• _TRY IT_
Going from the line that contains "967x1089 pixels. How" through the last line of the records, set down each line again exactly, both included, with pictures left out.
--- MATERIAL SHOWN ---
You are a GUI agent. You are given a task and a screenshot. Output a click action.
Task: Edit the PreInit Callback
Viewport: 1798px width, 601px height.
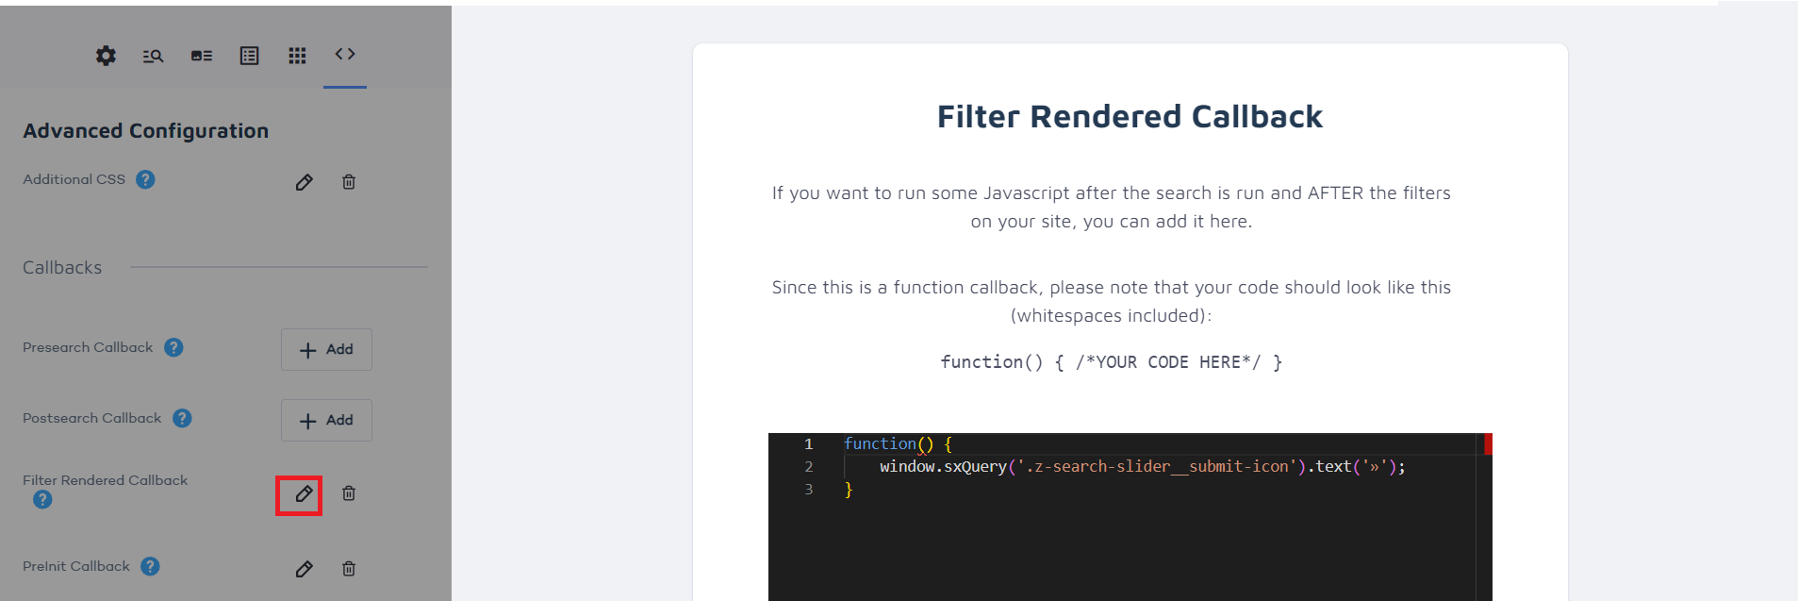pos(304,569)
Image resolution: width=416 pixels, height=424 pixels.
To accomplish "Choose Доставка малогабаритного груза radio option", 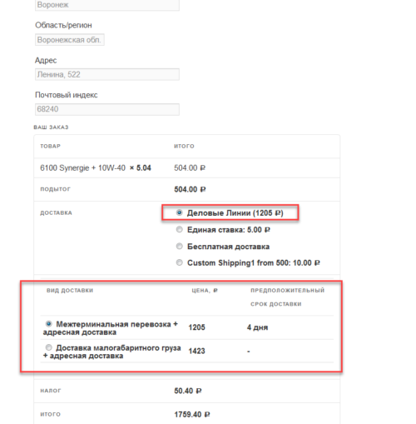I will [49, 347].
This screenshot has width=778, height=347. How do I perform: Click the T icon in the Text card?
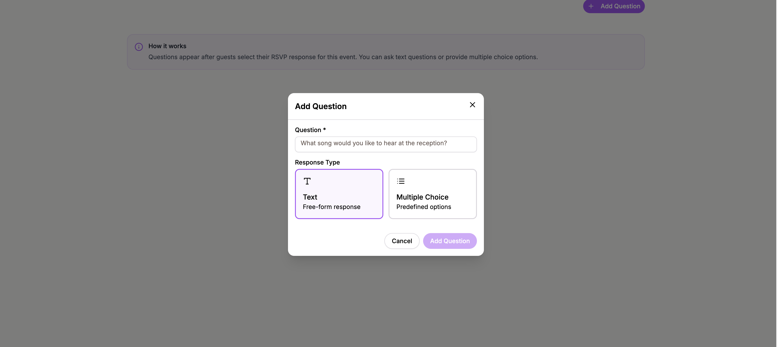[x=307, y=181]
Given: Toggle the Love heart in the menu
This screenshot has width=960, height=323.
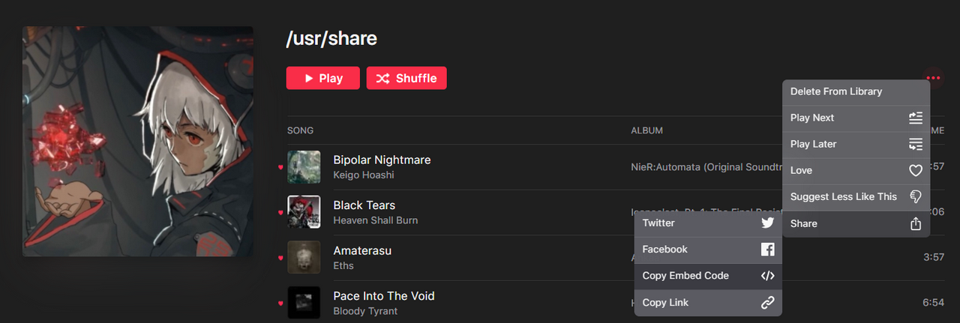Looking at the screenshot, I should point(915,171).
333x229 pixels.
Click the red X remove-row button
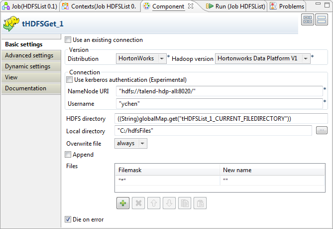pyautogui.click(x=138, y=203)
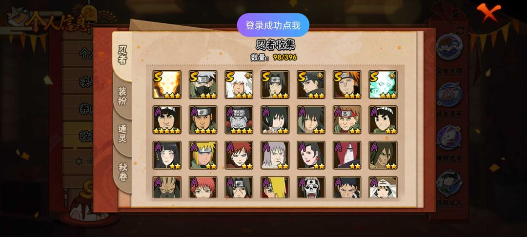The image size is (527, 237).
Task: Pick the blue-faced Kisame A-rank ninja
Action: coord(239,120)
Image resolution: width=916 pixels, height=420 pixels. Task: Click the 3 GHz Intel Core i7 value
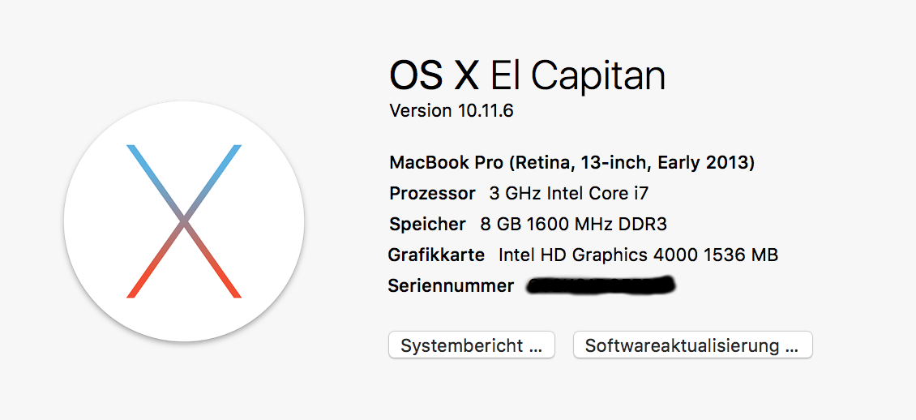[x=569, y=193]
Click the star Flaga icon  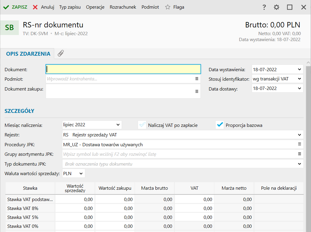coord(168,7)
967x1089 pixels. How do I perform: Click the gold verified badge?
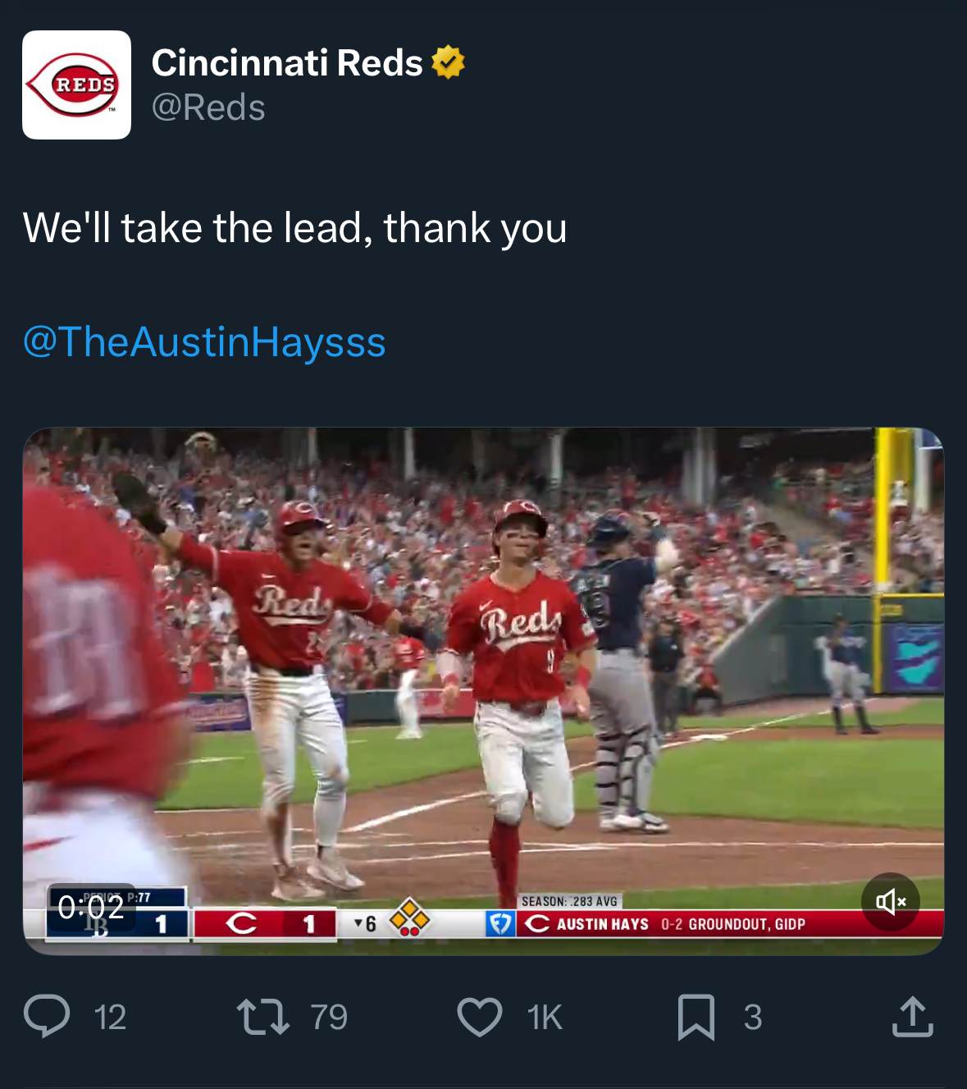point(448,62)
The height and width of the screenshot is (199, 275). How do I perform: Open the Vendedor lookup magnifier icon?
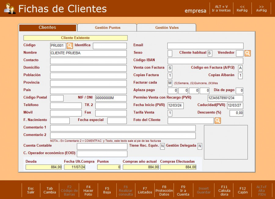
---
• _WRITTEN ANSWER_
967x1089 pixels. How do I perform: Click the gold verified badge?
point(448,62)
The height and width of the screenshot is (199, 275). How do I perform: Open the Vendedor lookup magnifier icon?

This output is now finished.